START PROVIDED INFORMATION

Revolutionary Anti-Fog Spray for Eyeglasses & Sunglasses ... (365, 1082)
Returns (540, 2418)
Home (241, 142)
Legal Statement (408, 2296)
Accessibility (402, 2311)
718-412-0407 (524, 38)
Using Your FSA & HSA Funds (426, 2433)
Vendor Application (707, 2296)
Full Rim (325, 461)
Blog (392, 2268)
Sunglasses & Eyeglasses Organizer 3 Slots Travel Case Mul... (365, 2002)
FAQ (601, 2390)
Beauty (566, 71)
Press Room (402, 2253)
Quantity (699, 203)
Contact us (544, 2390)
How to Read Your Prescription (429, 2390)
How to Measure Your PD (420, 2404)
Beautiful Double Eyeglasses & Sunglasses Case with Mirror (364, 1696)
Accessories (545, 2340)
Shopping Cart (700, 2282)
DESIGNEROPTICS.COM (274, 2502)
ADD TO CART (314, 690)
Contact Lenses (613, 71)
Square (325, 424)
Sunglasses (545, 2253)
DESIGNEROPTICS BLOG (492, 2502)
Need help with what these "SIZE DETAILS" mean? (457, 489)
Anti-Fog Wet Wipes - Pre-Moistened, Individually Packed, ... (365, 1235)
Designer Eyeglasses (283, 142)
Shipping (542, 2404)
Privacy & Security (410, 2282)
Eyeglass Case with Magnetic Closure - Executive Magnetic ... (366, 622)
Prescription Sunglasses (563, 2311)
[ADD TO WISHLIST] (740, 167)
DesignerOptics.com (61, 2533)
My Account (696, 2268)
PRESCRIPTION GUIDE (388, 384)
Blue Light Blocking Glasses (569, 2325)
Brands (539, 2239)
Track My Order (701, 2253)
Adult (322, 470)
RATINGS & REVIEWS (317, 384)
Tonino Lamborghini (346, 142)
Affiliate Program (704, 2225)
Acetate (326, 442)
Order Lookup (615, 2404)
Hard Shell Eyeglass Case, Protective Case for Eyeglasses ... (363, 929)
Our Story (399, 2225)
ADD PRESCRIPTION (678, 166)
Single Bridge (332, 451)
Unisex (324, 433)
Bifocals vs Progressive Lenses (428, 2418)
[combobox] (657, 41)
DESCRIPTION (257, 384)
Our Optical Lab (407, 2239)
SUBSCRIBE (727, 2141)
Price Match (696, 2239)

END PROVIDED INFORMATION
START PROVIDED INFORMATION

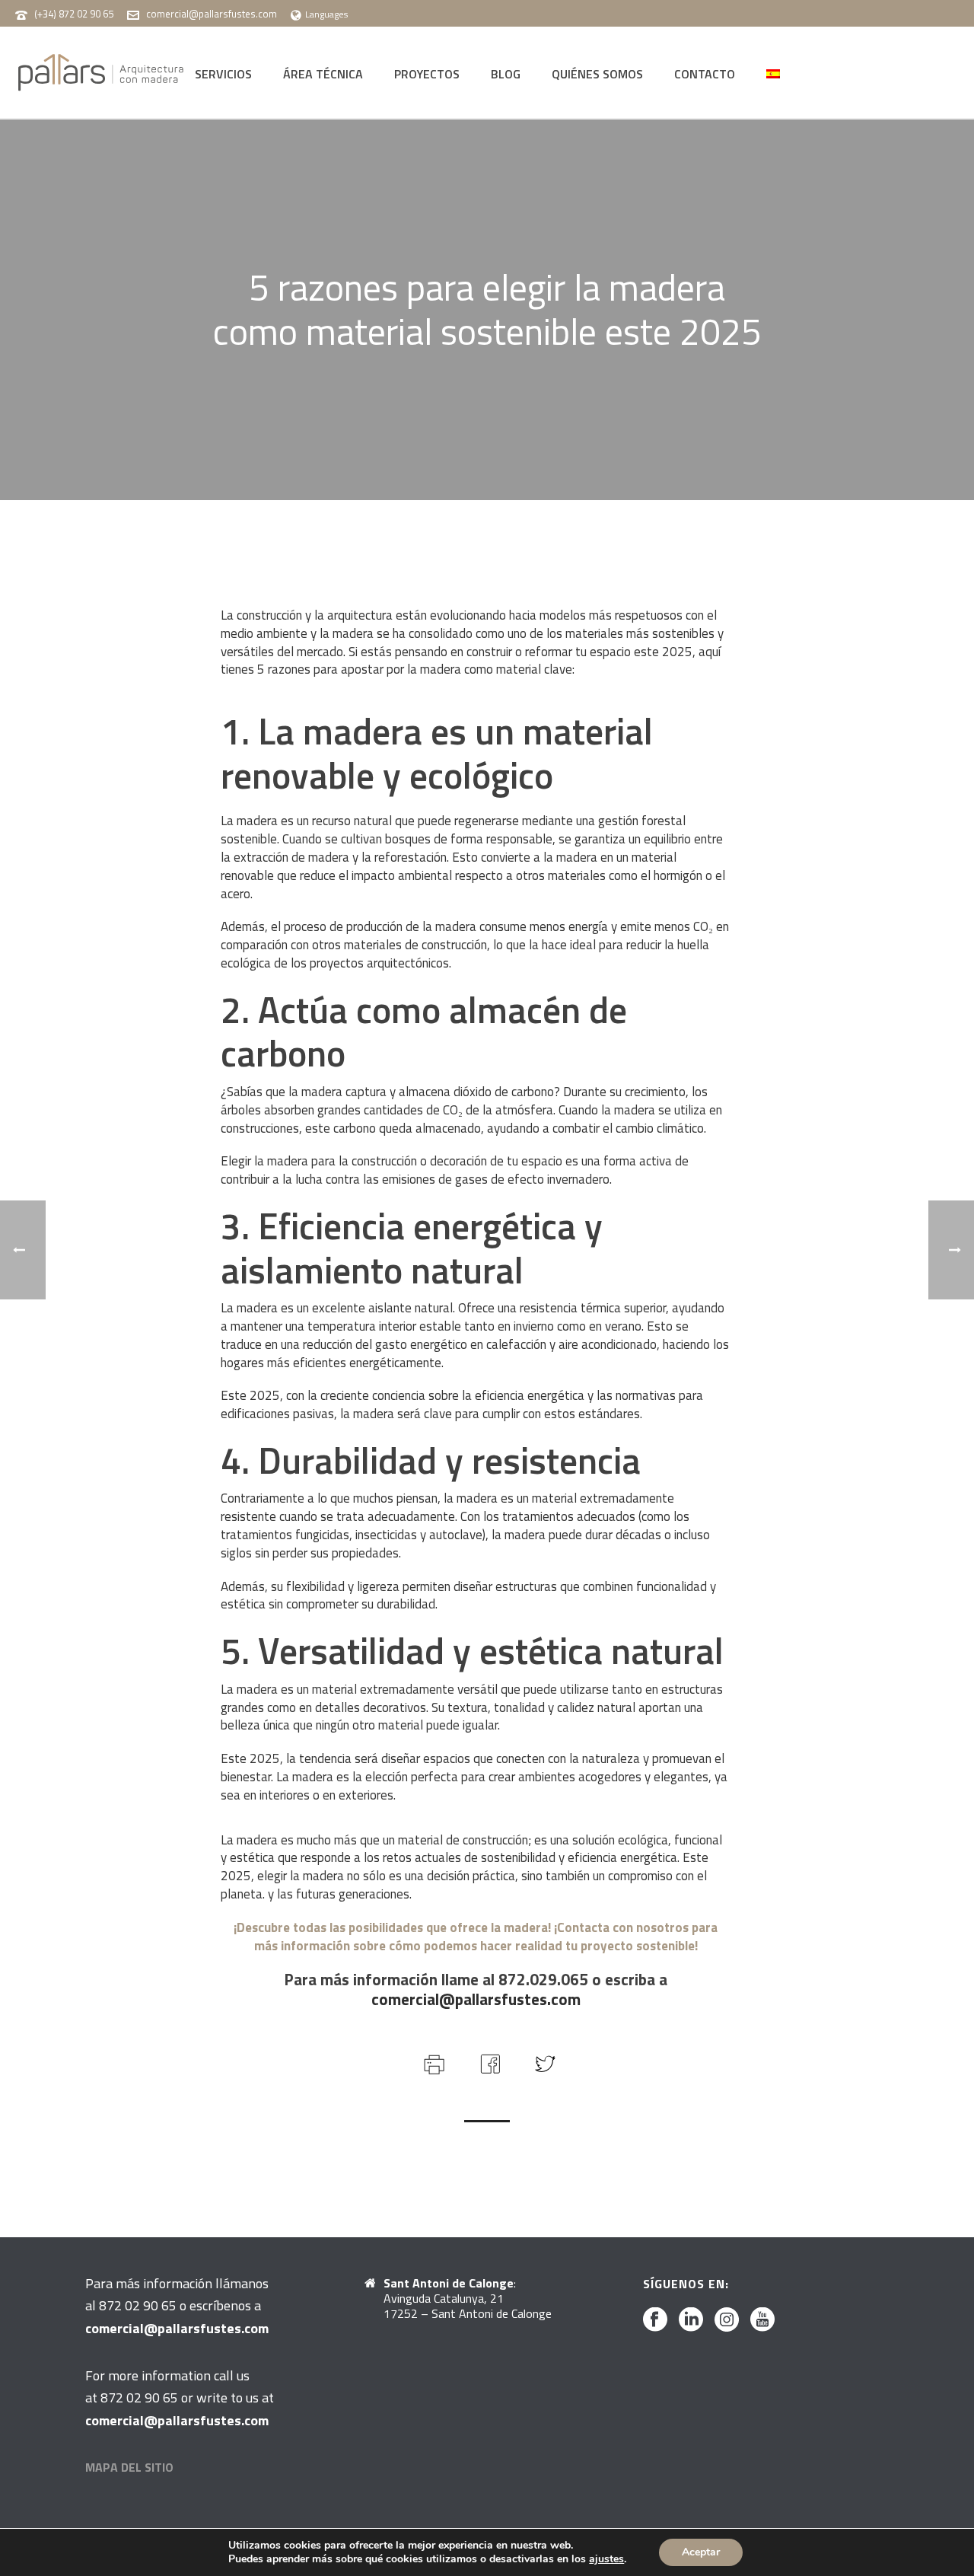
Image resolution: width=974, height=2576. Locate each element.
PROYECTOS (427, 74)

END PROVIDED INFORMATION

- _WORK TO BE COMPLETED_: Everything above from the line containing "DESIGNEROPTICS.COM (274, 2502)" down to the line containing "Price Match (696, 2239)" is to be transcribed exactly, with both of those lines included and nothing else added.

- _EXERCISE RESPONSE_:
DESIGNEROPTICS.COM (274, 2502)
ADD TO CART (314, 690)
Contact Lenses (613, 71)
Square (325, 424)
Sunglasses (545, 2253)
DESIGNEROPTICS BLOG (492, 2502)
Need help with what these "SIZE DETAILS" mean? (457, 489)
Anti-Fog Wet Wipes - Pre-Moistened, Individually Packed, ... (365, 1235)
Designer Eyeglasses (283, 142)
Shipping (542, 2404)
Privacy & Security (410, 2282)
Eyeglass Case with Magnetic Closure - Executive Magnetic ... (366, 622)
Prescription Sunglasses (563, 2311)
[ADD TO WISHLIST] (740, 167)
DesignerOptics.com (61, 2533)
My Account (696, 2268)
PRESCRIPTION GUIDE (388, 384)
Blue Light Blocking Glasses (569, 2325)
Brands (539, 2239)
Track My Order (701, 2253)
Adult (322, 470)
RATINGS & REVIEWS (317, 384)
Tonino Lamborghini (346, 142)
Affiliate Program (704, 2225)
Acetate (326, 442)
Order Lookup (615, 2404)
Hard Shell Eyeglass Case, Protective Case for Eyeglasses ... (363, 929)
Our Story (399, 2225)
ADD PRESCRIPTION (678, 166)
Single Bridge (332, 451)
Unisex (324, 433)
Bifocals vs Progressive Lenses (428, 2418)
[combobox] (657, 41)
DESCRIPTION (257, 384)
Our Optical Lab (407, 2239)
SUBSCRIBE (727, 2141)
Price Match (696, 2239)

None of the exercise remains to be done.